Fragmento citado:
La nación, en este contexto, se presenta como un elemento polifacético. Desde un prisma clásico, la nación encuentra un componente existencial, histórico, cultural, etc., realidades apolíticas que tienen que ver con el lugar de nacimiento. La patria, por su parte, haciendo referencia a la tierra de los padres y, por ello, a la virtud de la pietas, encuentra en el orden de las virtudes un componente teleológico, de orden moral y político. La gnosis moderna alteró el orden de cosas. La Nación –ahora escrita en mayúscula– se sustantivó, adquirió una «esencia» similar a una sustancia individual, con razón y voluntad. La materialización de estas potencias del nuevo ente abstracto nacional precisaba del Estado, dotando de razón –razón de Estado– y voluntad –fuerza de la ley– a la Nación, ahora «política». La patria, en este molde, adquiere un componente pseudo ético de vinculación con los deberes impuestos por la Nación, los deberes del ciudadano que, siguiendo a Rousseau, llevan a la muerte de quien los incumpla.

Así, en el surco de Jean de Viguerie, puede hablarse de dos patrias, una natural y otra revolucionaria. También de dos naciones, una clásica y otra moderna; la primera ligada a la existencia, la segunda con «esencia» propia de una sustancia superior.

La erosión de las estructuras de la modernidad «fuerte» ha conllevado la relativización de éstas por la modernidad «débil». Así, los conceptos de Estado y Nación propios del siglo XIX se ven asaetados por el principio de autodeterminación de los pueblos o el globalismo.

No son pocos los que surgen con deseos de salvar tales estructuras, juzgando, con acierto, la malignidad de las alternativas posmodernas. Sin embargo, la certidumbre del juicio finaliza cuando arguyen que las estructuras de la modernidad «fuerte» han de ser conservadas no por la componente nihilista y disolvente mayor de sus opositores, sino por la bondad que en sí poseen. En esto, el pensamiento clásico y cristiano no sólo no los acompaña, sino que los refuta.

Información mostrada:
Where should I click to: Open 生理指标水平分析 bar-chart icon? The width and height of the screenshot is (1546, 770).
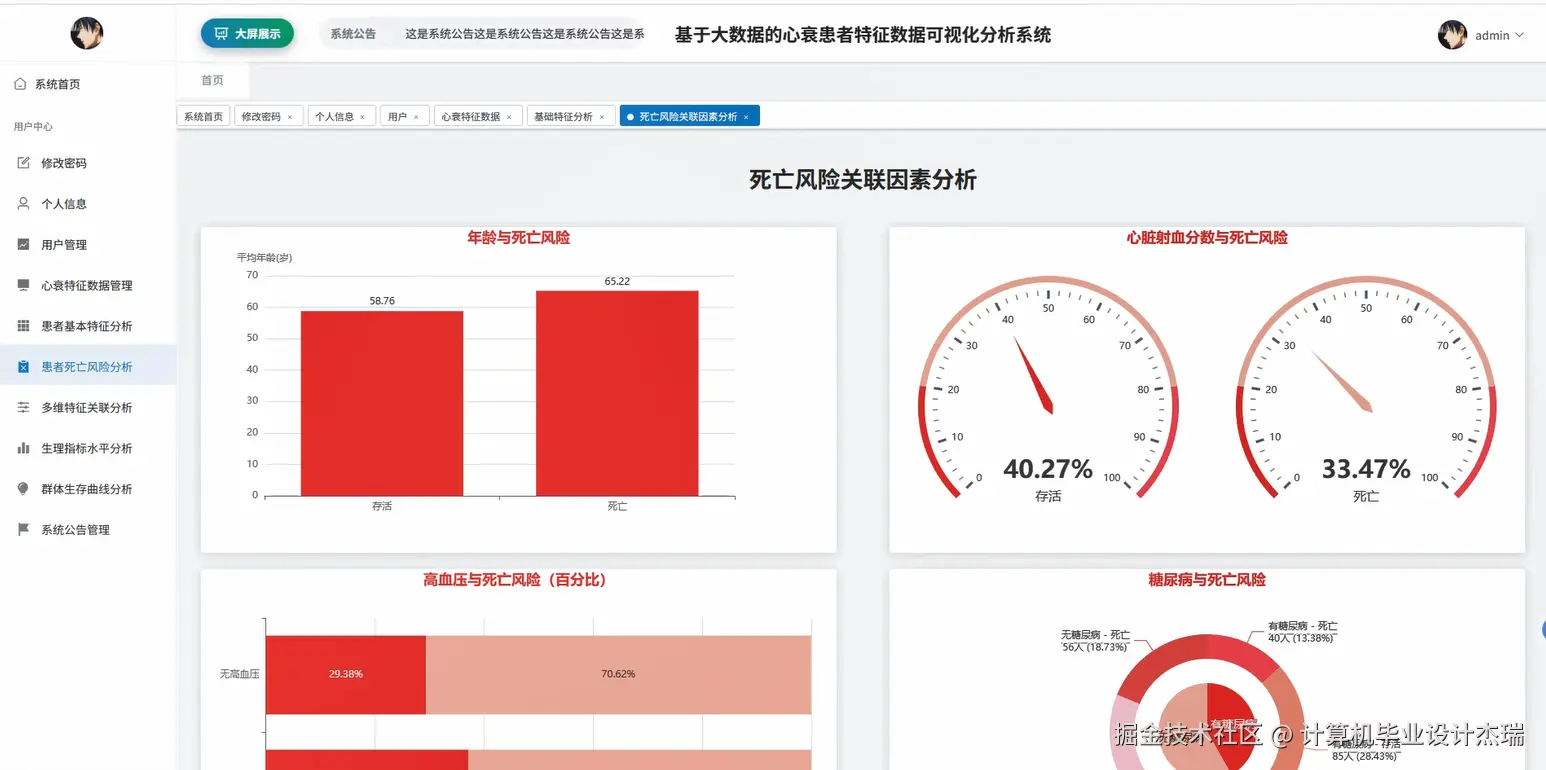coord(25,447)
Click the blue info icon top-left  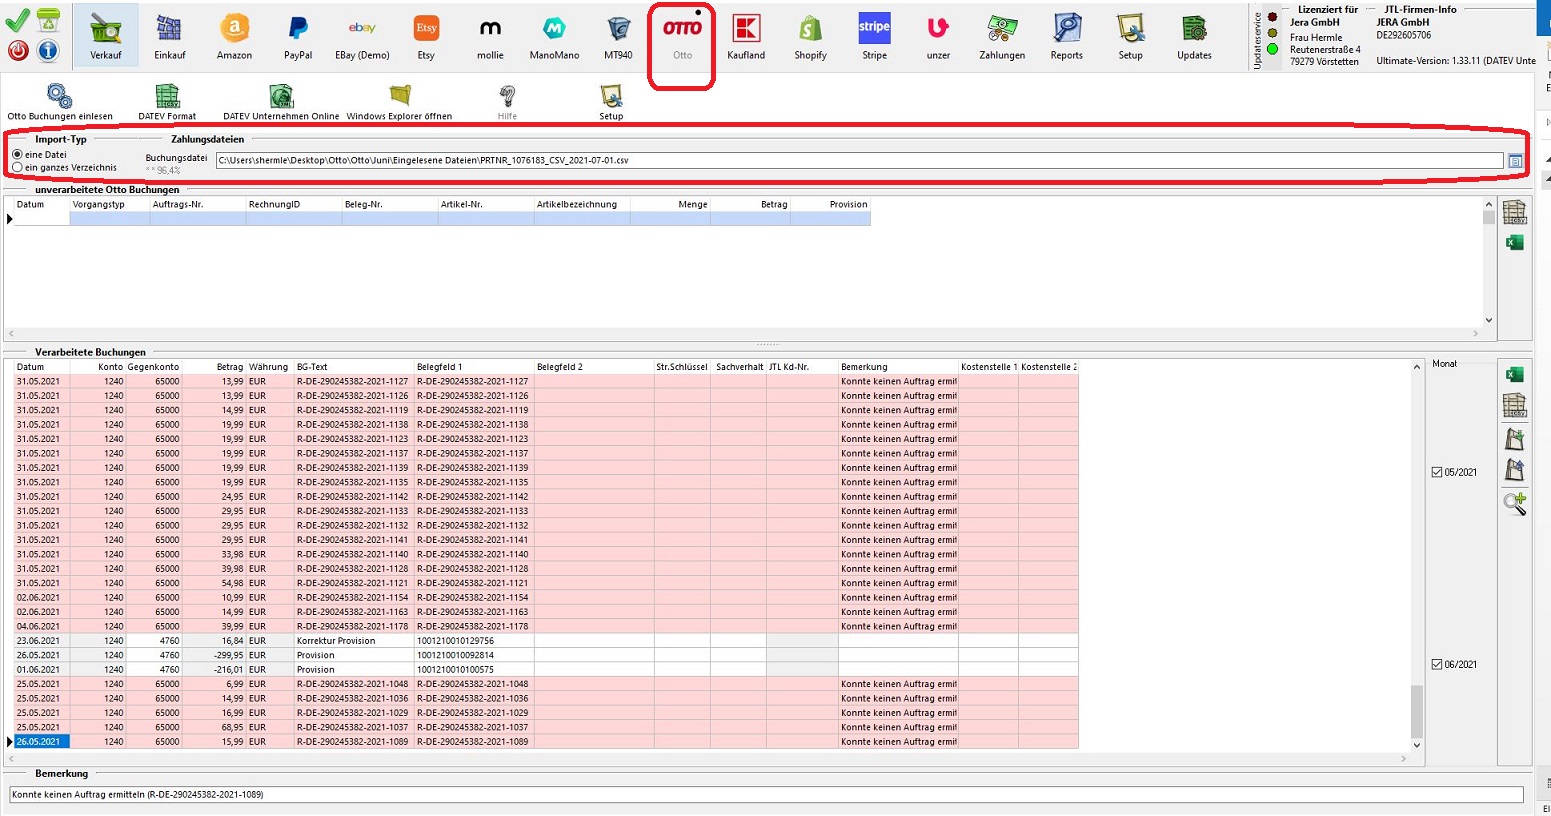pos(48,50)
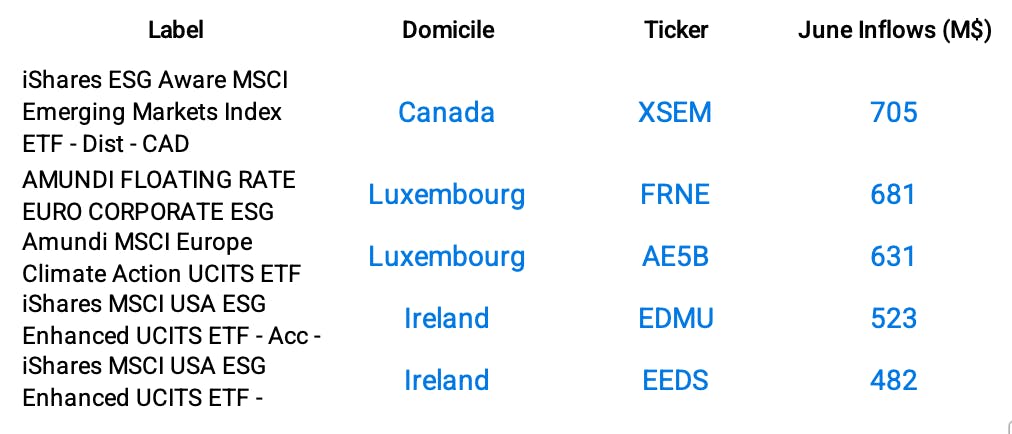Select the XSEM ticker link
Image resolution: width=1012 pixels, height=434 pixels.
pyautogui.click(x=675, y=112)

Qué hacer:
• A. Copia del fragmento sobre la nación y la patria todo lo que va desde "No son pocos" hasta "que los refuta.", sustituyendo "pensamiento clásico y cristiano" por "pensamiento tradicional".
• B. Responde, según el fragmento sobre la nación y la patria:
(i) ¿A qué autor se sigue al afirmar que los deberes del ciudadano llevan a la muerte de quien los incumpla?
(ii) ¿En el surco de qué autor puede hablarse de dos patrias?
(iii) ¿Qué principio, junto con el globalismo, asaetea los conceptos de Estado y Nación propios del siglo XIX?
• C. Convierte en una lista el párrafo del fragmento sobre la nación y la patria que empieza con "Así, en el surco de Jean de Viguerie", conservando sus datos principales.
Los registros no desempeñan ningún papel en esto.

Respuestas por tarea:
• A.
No son pocos los que surgen con deseos de salvar tales estructuras, juzgando, con acierto, la malignidad de las alternativas posmodernas. Sin embargo, la certidumbre del juicio finaliza cuando arguyen que las estructuras de la modernidad «fuerte» han de ser conservadas no por la componente nihilista y disolvente mayor de sus opositores, sino por la bondad que en sí poseen. En esto, el pensamiento tradicional no sólo no los acompaña, sino que los refuta.

• B.
(i) A Rousseau.
(ii) De Jean de Viguerie.
(iii) El principio de autodeterminación de los pueblos.

• C.
- En el surco de Jean de Viguerie, puede hablarse de dos patrias: una natural y otra revolucionaria.
- También puede hablarse de dos naciones: una clásica y otra moderna.
- La nación clásica está ligada a la existencia.
- La nación moderna tiene una «esencia» propia de una sustancia superior.